Paul Reville headshot
Founder and Director
Founder and Director

Professor Reville returned to the Harvard Graduate School of Education as the Francis Keppel Professor of Practice of Educational Policy and Administration in 2013, having just completed nearly five years of service as the secretary of education for the Commonwealth of Massachusetts. As Governor Deval Patrick's top education advisor, Reville established the Executive Office of Education and had oversight of higher education, K-12, and early education in the nation's leading student achievement state. He served in the Governor's Cabinet and played a leading education reform role on matters ranging from the Achievement Gap Act of 2010 and Common Core State Standards to the Commonwealth's highly successful Race to the Top proposal.

He is particularly interested in matters of federal and state education policy and is now concentrating his work on the design of 21st-century learning systems, braiding schooling, health/social supports, and enrichments to close learning gaps.

Prior to joining the Patrick Administration, Reville had chaired the Massachusetts State Board of Education, founded the Rennie Center for Education Research and Policy, co-founded the Massachusetts Business Alliance for Education (MBAE), chaired the Massachusetts Reform Review Commission, and the Massachusetts Commission on Time and Learning, and served as Executive Director of the Pew Forum on Standards-Based Reform, a national think tank which convened the U.S.'s leading researchers, practitioners, and policymakers to set the national standards agenda. Reville played a central role in MBAE's development of and advocacy for Massachusetts' historic Education Reform Act of 1993. Reville has been a member of the HGSE faculty since 1997 and has served as Director of the Education Policy and Management Program.

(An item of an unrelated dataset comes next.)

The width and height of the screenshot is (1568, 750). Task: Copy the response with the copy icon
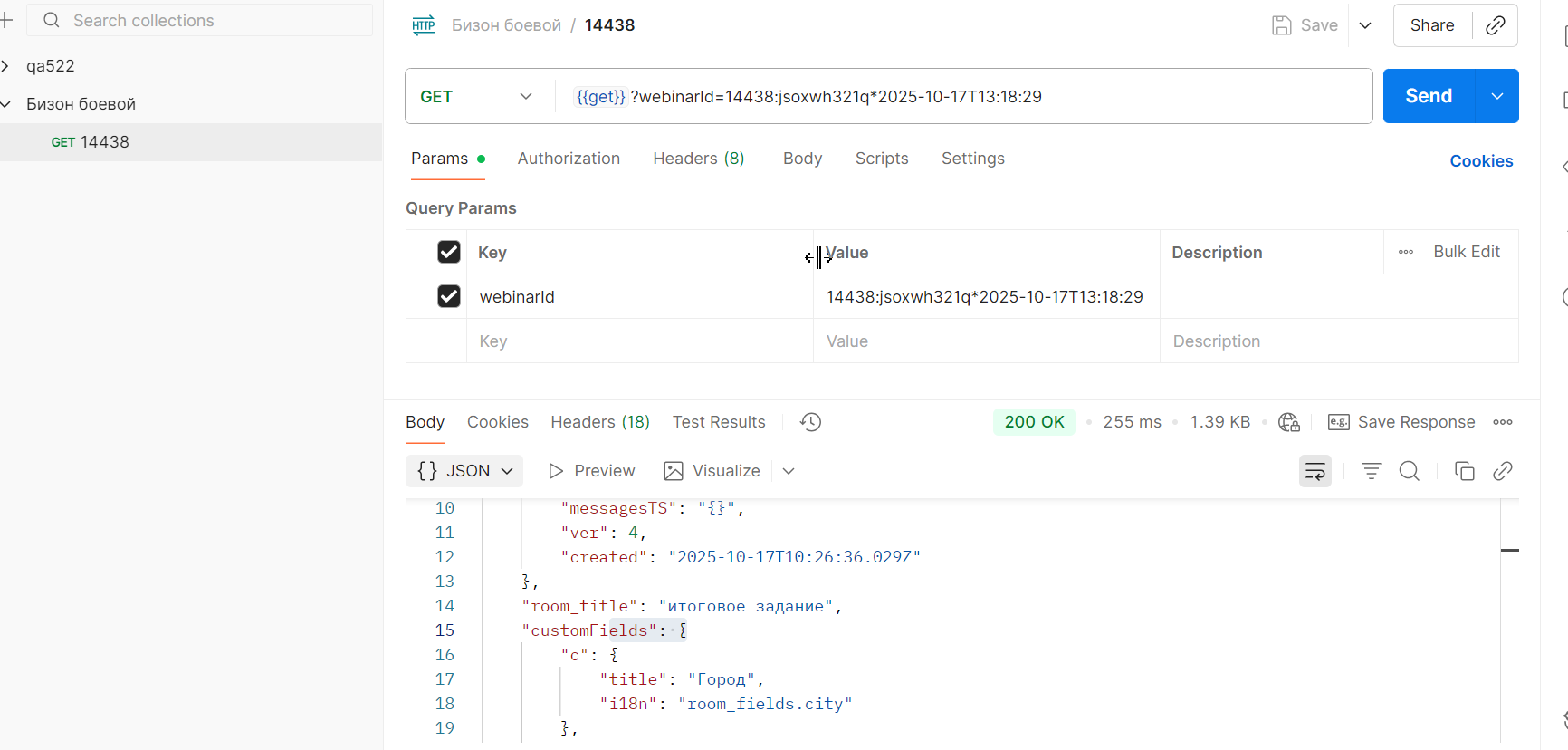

Reville's career, which combines research, policy, and practice, began with service as a VISTA volunteer and youth worker. He served as a teacher and principal of two urban, alternative high schools. Some years later, he founded a local education foundation which was part of the Public Education Network. He is a board member and adviser to a host of organizations, and a frequent writer and speaker on education reform and policy issues. He edited the book entitled, A Decade of Urban School Reform: Persistence and Progress in the Boston Public Schools. He holds five honorary doctorate degrees. Last and most importantly, he is the father of four children.